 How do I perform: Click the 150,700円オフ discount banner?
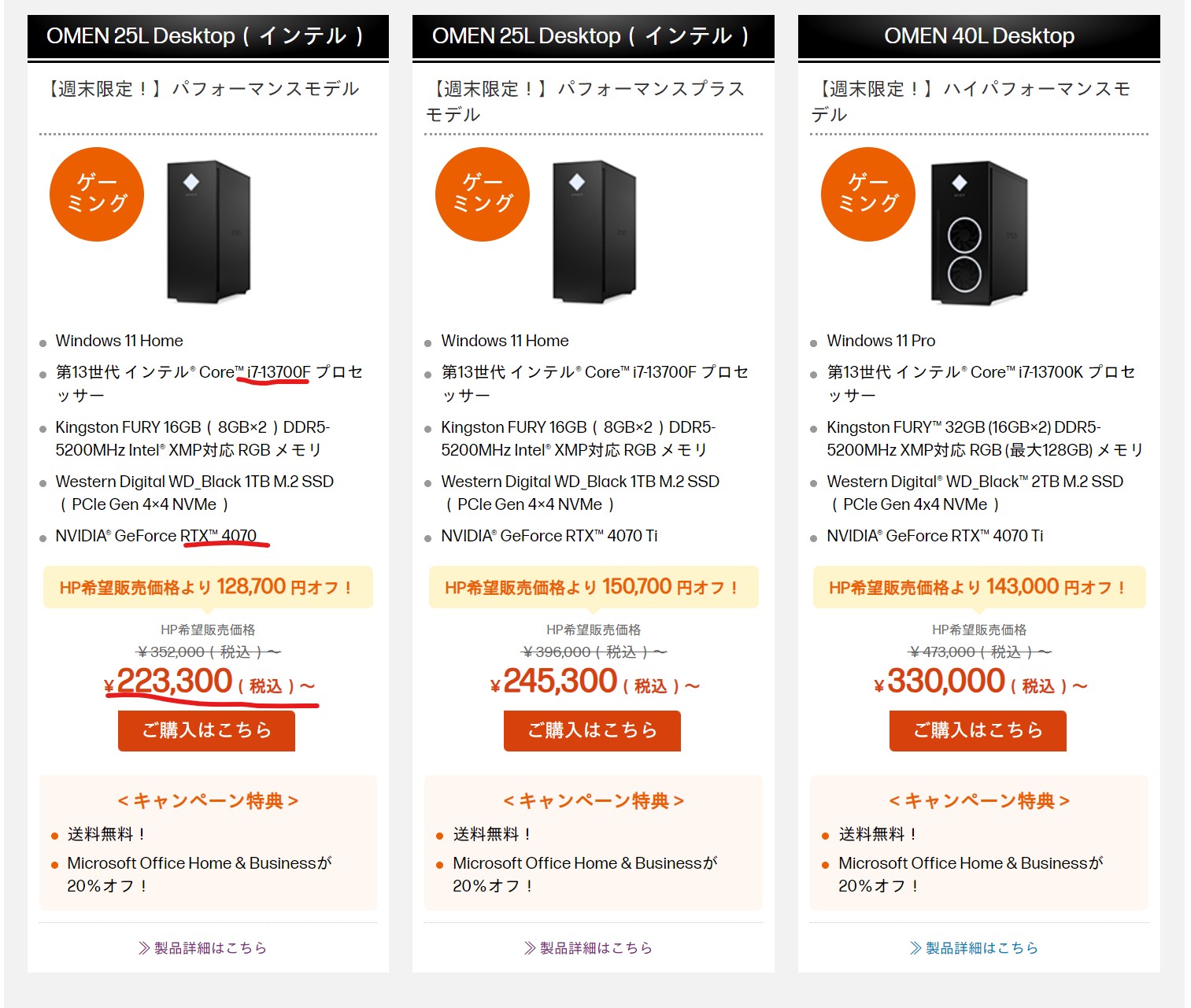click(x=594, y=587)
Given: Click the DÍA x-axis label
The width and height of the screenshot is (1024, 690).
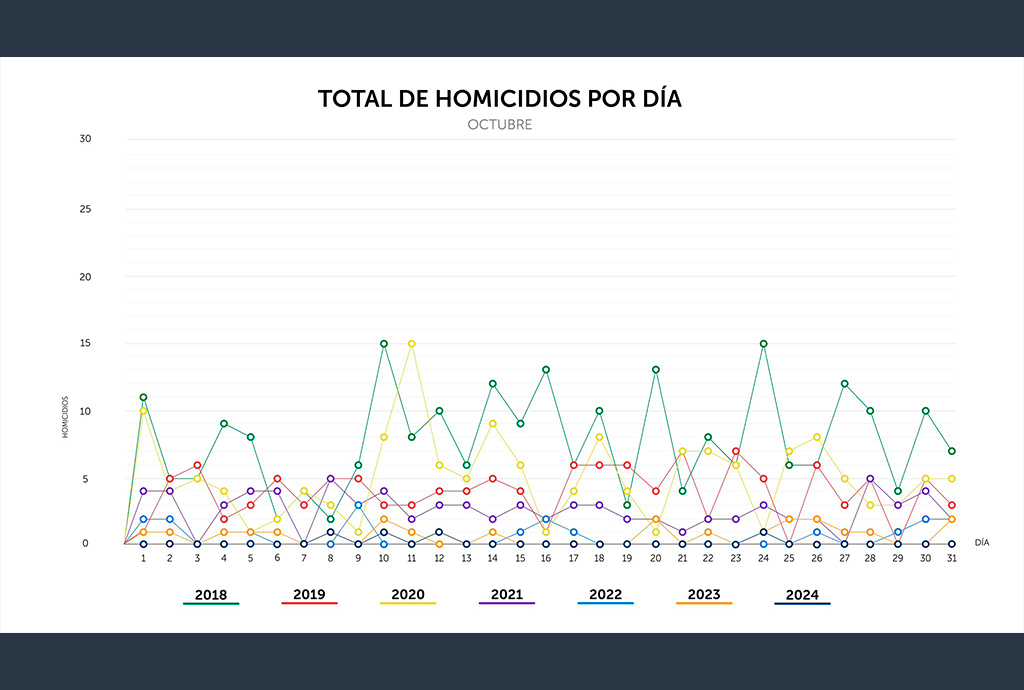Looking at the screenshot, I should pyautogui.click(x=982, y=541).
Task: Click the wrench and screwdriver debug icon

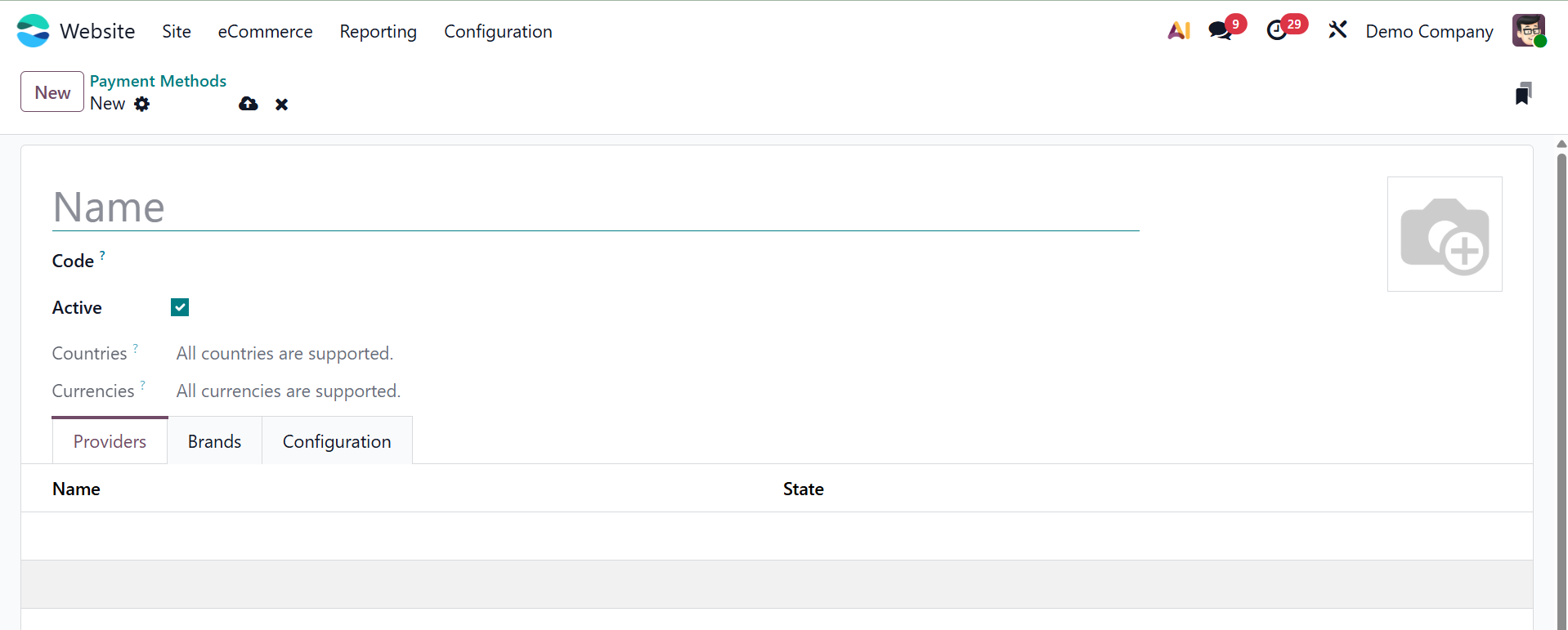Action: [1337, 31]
☆ ☆ ☆
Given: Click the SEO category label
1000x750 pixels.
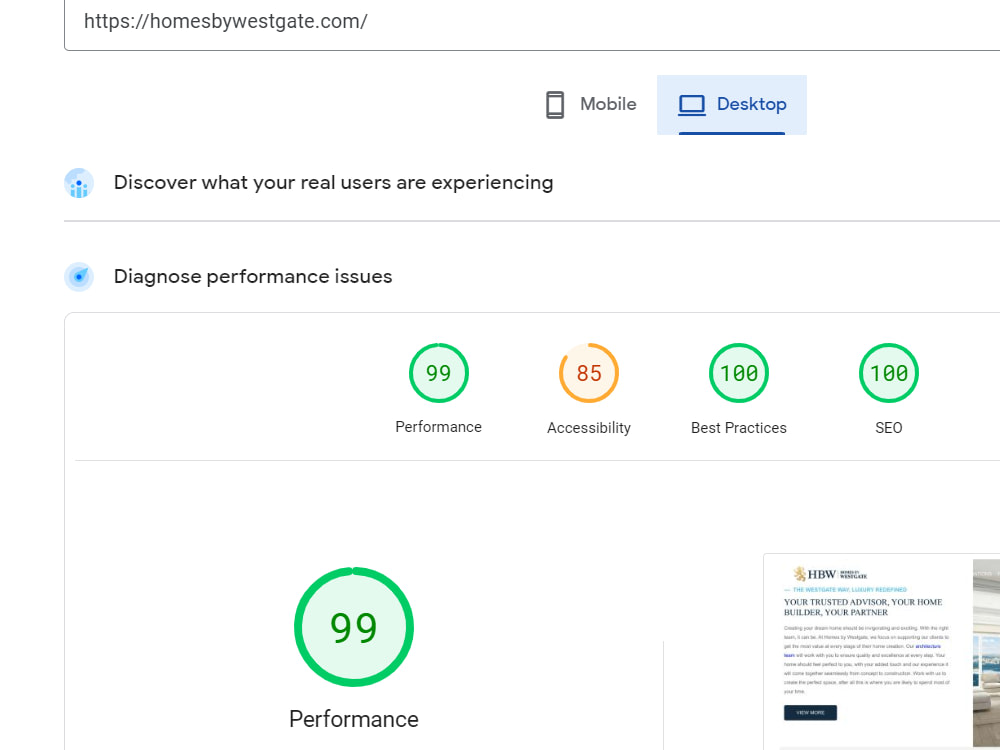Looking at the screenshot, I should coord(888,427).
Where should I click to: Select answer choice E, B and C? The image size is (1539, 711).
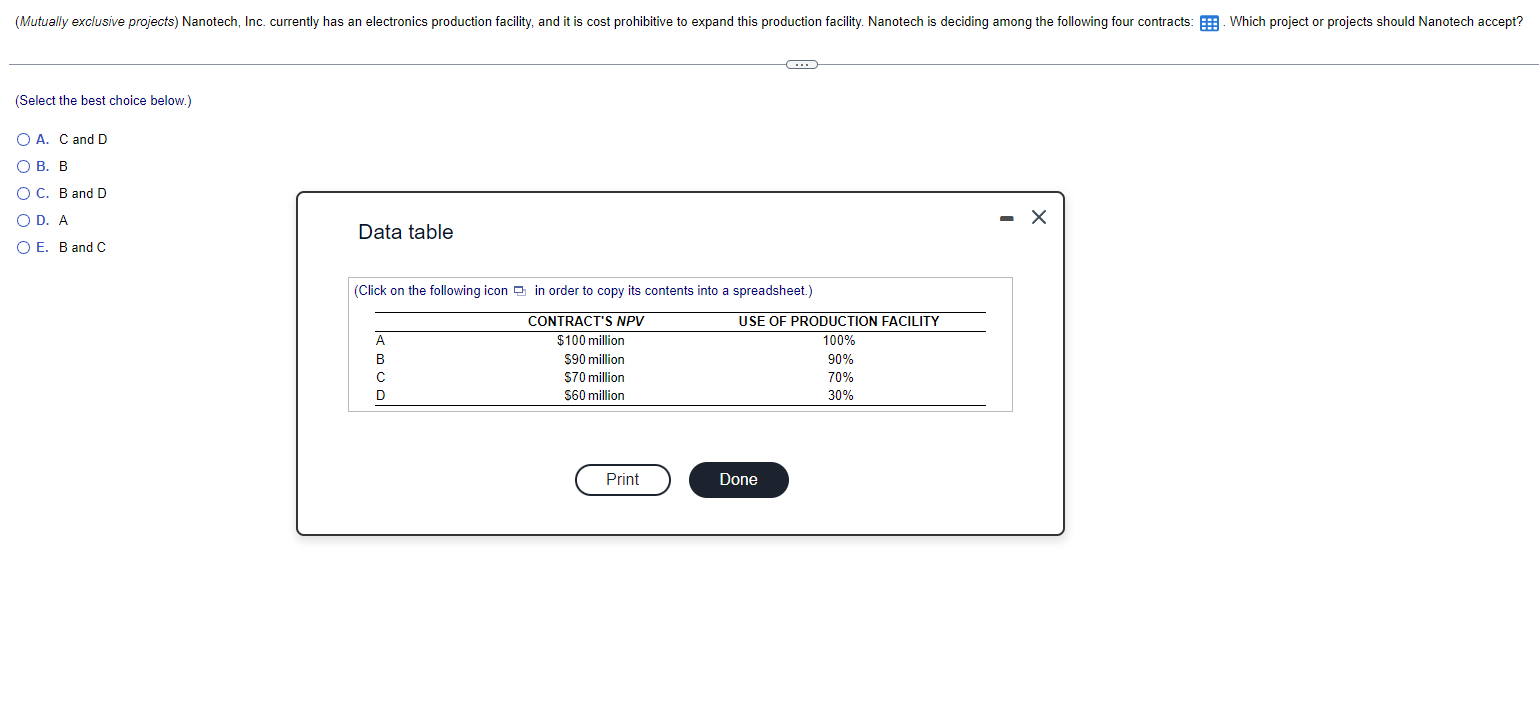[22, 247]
☆ ☆ ☆
TO DO ::
Reproduce the listing above word for word, starting at the line containing "How do I perform: Click" and ending at the line containing "Action: [1337, 31]". Leave the pictures out of your answer.

EXERCISE OUTPUT ::
 How do I perform: Click the 150,700円オフ discount banner?
click(x=594, y=587)
Given: Click the DÍA x-axis label
The width and height of the screenshot is (1024, 690).
Looking at the screenshot, I should pyautogui.click(x=982, y=541).
Task: Click the wrench and screwdriver debug icon

Action: [1337, 31]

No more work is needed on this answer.